Output Formats
PDFPipe supports 10 output formats across three categories. Set the format field in your convert request to choose one.
| Format | Value | Category | Content-Type | Tiers |
|---|---|---|---|---|
| JSON | json | Extraction | application/json | All tiers |
| Text | text | Extraction | text/plain | All tiers |
| Markdown | markdown | Extraction | text/markdown | Starter+ |
| XML | xml | Extraction | application/xml | Starter+ |
| CSV | csv | Extraction | text/csv | Starter+ |
| Base64 | base64 | Encoded | text/plain | Starter+ |
| Binary | binary | Encoded | application/pdf | Starter+ |
| PNG | png | Image | image/png | Starter+ |
| JPG | jpg | Image | image/jpeg | Starter+ |
| WebP | webp | Image | image/webp | Starter+ |
Extraction Formats
Extraction formats parse the PDF content and return structured or plain-text data.

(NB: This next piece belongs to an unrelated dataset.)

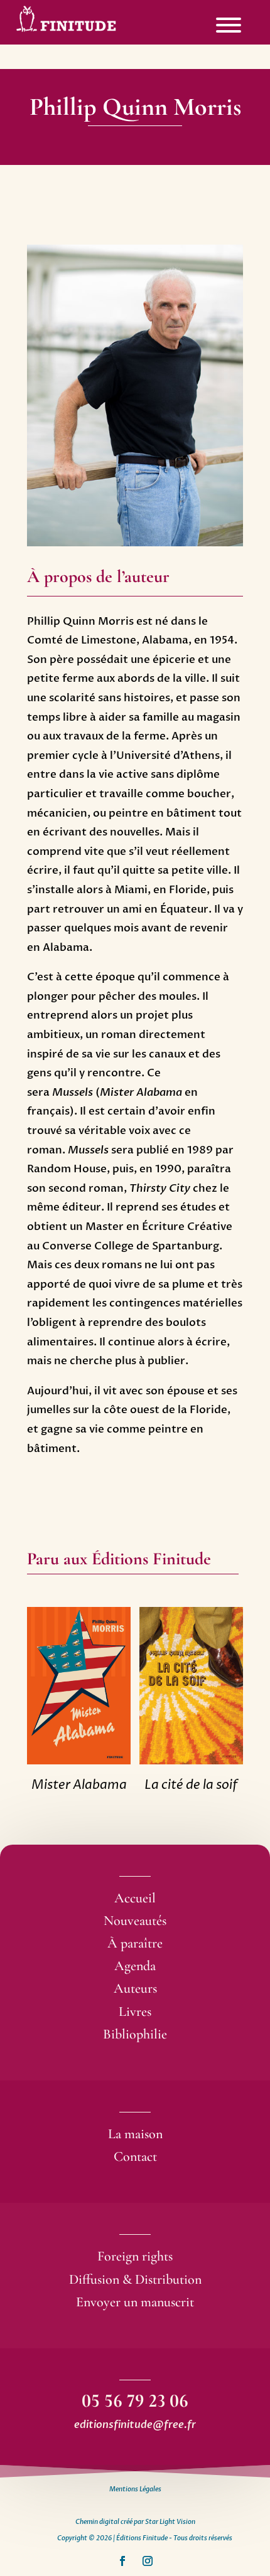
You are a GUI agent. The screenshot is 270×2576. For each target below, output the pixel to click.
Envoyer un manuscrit (135, 2302)
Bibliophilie (135, 2034)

These are the most commonly used formats.
JSON
format: "json"Structured page-by-page extraction with text, tables, metadata, font information, and coordinates. The richest output format.
{
"pages": [
{
"page": 1,
"width": 612,
"height": 792,
"text": "Invoice #2026-0142...",
"tables": [
{
"rows": [
["Item", "Qty", "Price"],
["API Credits", "1000", "$49.00"]
]
}
],
"metadata": {
"fonts": ["Helvetica"],
"hasImages": false
}
}
],
"documentMetadata": {
"title": "Invoice",
"author": "Acme Corp",
"pageCount": 1,
"fileSize": 24576
}
}Common use cases
- Data extraction and processing pipelines
- LLM / RAG document ingestion
- Table extraction for spreadsheets or databases
Text
format: "text"Plain text extraction. All pages concatenated with page breaks. No structural metadata.
Invoice #2026-0142
Date: February 15, 2026
Item Qty Price
API Credits 1000 $49.00
Priority 1 $29.00
Total: $78.00Common use cases
- Full-text search indexing
- Simple text processing
- Content previews
Markdown
format: "markdown"Markdown-formatted text with headings, tables, and lists preserved as Markdown syntax. Ideal for LLM prompts.
# Invoice #2026-0142
**Date:** February 15, 2026
| Item | Qty | Price |
|------|-----|-------|
| API Credits | 1000 | $49.00 |
| Priority | 1 | $29.00 |
**Total:** $78.00Common use cases
- LLM prompt context (best format for AI models)
- Documentation generation
- Content migration
XML
format: "xml"Structured XML output with page, text, and metadata elements. Useful for systems that consume XML natively.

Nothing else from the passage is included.